**What is required**
Transcribe the listing below exactly, leaving nothing out.

============================================================

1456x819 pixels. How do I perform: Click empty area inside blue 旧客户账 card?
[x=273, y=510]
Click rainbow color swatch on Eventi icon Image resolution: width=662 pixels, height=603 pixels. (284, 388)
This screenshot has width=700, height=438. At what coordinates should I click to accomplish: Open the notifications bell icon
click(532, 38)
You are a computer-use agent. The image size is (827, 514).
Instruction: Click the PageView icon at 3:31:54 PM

============================================================

**Exercise response**
1456x819 pixels. How do I perform: Click empty area inside blue 旧客户账 card?
[x=273, y=510]
Click rainbow color swatch on Eventi icon Image resolution: width=662 pixels, height=603 pixels. (284, 388)
This screenshot has width=700, height=438. At what coordinates should I click to accomplish: Open the notifications bell icon
click(532, 38)
You are a computer-use agent. The image size is (827, 514).
Instruction: Click the PageView icon at 3:31:54 PM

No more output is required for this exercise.